**Problem description**: Decide whether each statement agrees with the interview excerpt, and answer yes or no, quoting the words of the excerpt that settle it. (a) Contractor holds that only old buildings should be preserved and no new ones built. (b) At Buckley Court, the heritage building was kept. (c) The Heritage Committee of Mumbai wanted a nine-storeyed building placed next to the old one.

**Text excerpt**:
━━━━━━

Hafeez Contractor: I have always said that heritage is very important, but I differ in the way I look at it. I love old buildings, but I don’t say that we should only preserve old buildings and not make new buildings. A lot of people say just this. This is where I differ. I have always said that there has to be a balance of the old and the new. This is what I did with Buckley Court – I kept the heritage building, and after nine floors, I did my development work. The Heritage Committee of Mumbai was of the opinion that I should not touch the old building and build only a six-storeyed building next to it.


I think that when you have to deal with the complex question of housing 20 million people, the solutions have to be many. There should not be only one single way of doing things. I believe that while sensitive areas like forests have to be protected, people also need to be housed. I feel that some people look at things from only a single perspective.


Prasad Shetty: You have called the people attacking you ‘conservative’, ‘anti-development’, and ‘elitist’. I am interested in the connection you make between being anti-development and being elitist.

━━━━━━

[Stored items]
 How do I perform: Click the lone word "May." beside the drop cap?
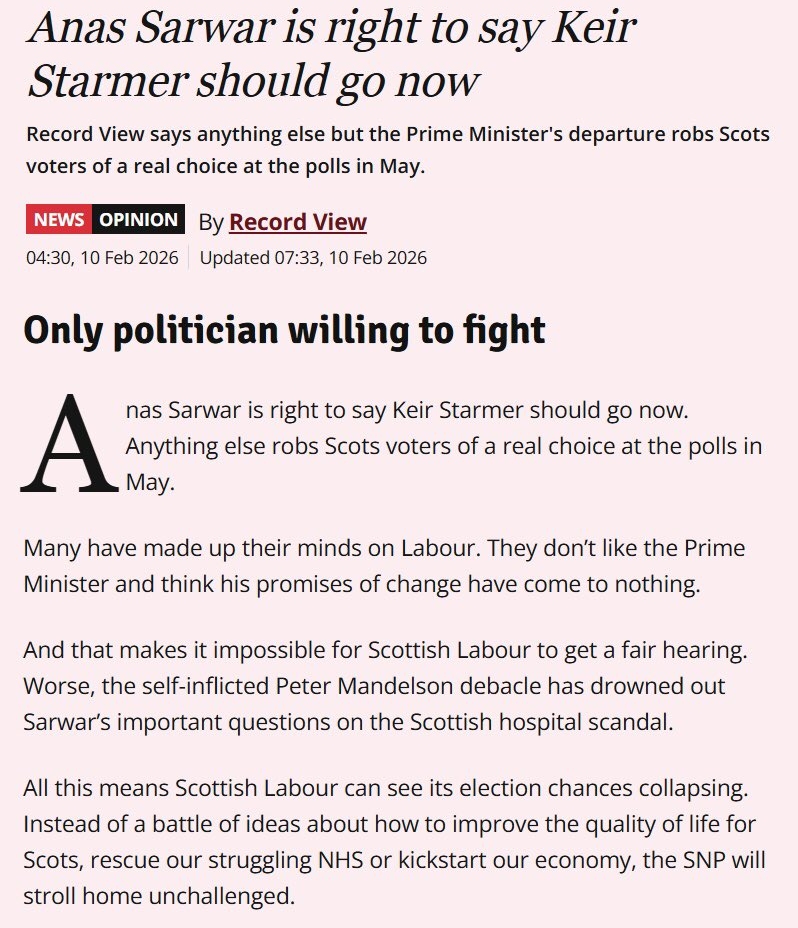[150, 483]
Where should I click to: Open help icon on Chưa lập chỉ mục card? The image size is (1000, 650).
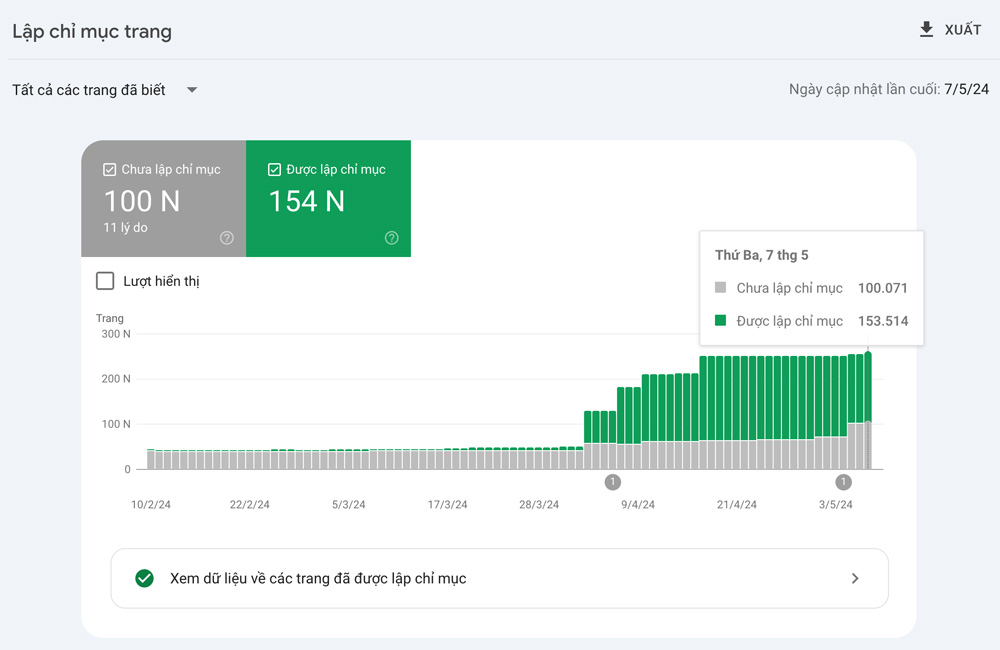227,238
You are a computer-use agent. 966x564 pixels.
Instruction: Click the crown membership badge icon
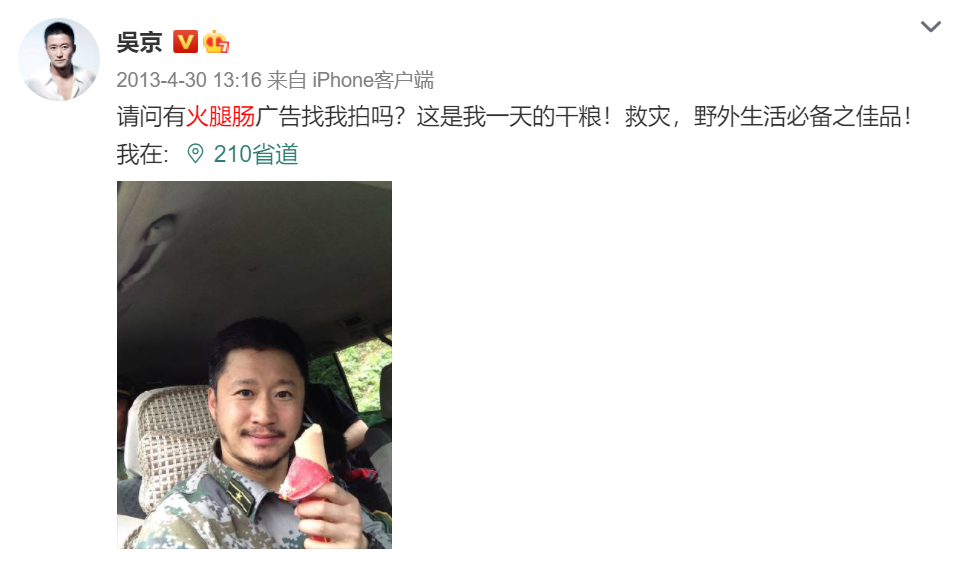(216, 42)
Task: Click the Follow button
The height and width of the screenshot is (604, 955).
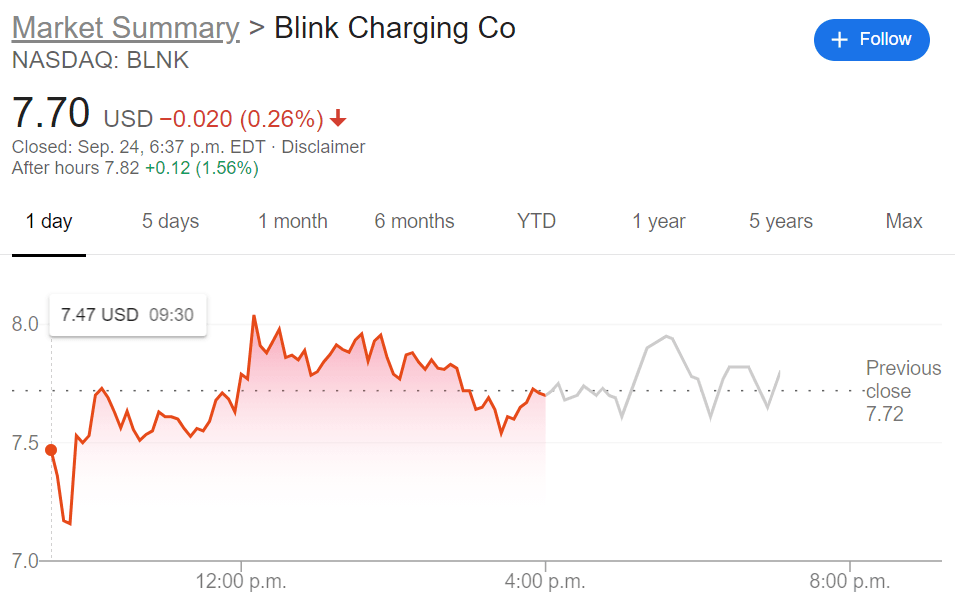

━━━━━━

**Your response**:
(a) No: "I don’t say that we should only preserve old buildings and not make new buildings."
(b) Yes: "I kept the heritage building, and after nine floors, I did my development work."
(c) No: "build only a six-storeyed building next to it."